Niestety, te narzędzia służą i prawdzie i kłamstwu, i
tylko ten, kto mądrze sięgnie po wszystkie informacje i nauki,
otworzy własną wewnętrzną mądrość oraz intuicję, temu to wszystko pozwoli
zrozumieć głębokie prawdy i fałsz, zrozumieć gdzie popełnia błędy i
będzie potrafił
znaleźć wspólną płaszczyznę wszystkich tych rzeczy.
W ten sposób
znajdzie własny pogląd na życie, na świat, wszechświat i zrozumie,
że nie jest tak bardzo odizolowany od innych kultur, że to wszystko
i wszyscy, którzy żyją na Ziemi mają wspólny punkt zaczepienia
niezależnie od tradycji, religii. Tylko przez umiejętność
zjednoczenia tych wszystkich systemów myśli i tradycji zrozumiemy:
kim jesteśmy? W tym samym czasie wiele naszych konfliktów rozśmieszy
nas!
Ludzie często zawierają swój układ z Bogiem kiedy znajdują się w
wielkich tarapatach.
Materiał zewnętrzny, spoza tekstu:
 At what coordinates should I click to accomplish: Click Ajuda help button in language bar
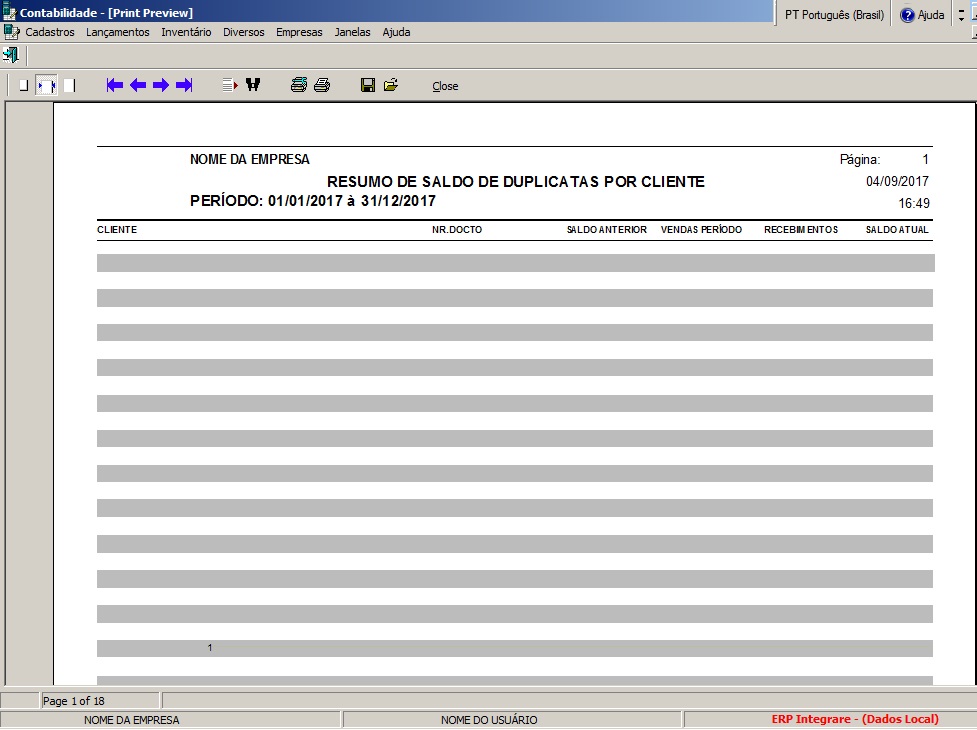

Proszą Boga o pomoc wyjścia z ciężkiej
sytuacji, często próbują Go przekupić modlitwą, czy oferują coś w
zamian za pomoc Boga. Wiedzą, że nie zasługują na tą łaskę, czują to
swoim sercem, ale wierzą w Miłosierdzie Boga i dlatego się z Nim
targują.
Trzeba wybrać Boga, aby Go prosić o pomoc, ale nie można się z Nim
targować. On nie jest od tego rodzaju negocjacji, ale zawsze pomoże
kiedy widzi próbę nawrócenia się i chęć ściągnięcia światła w swoją
stronę. A to światło już będzie latarnią, pokazuje błędy i drogi, po
których człowiek powinien kroczyć. Wtedy Bóg przebaczy i pomaga.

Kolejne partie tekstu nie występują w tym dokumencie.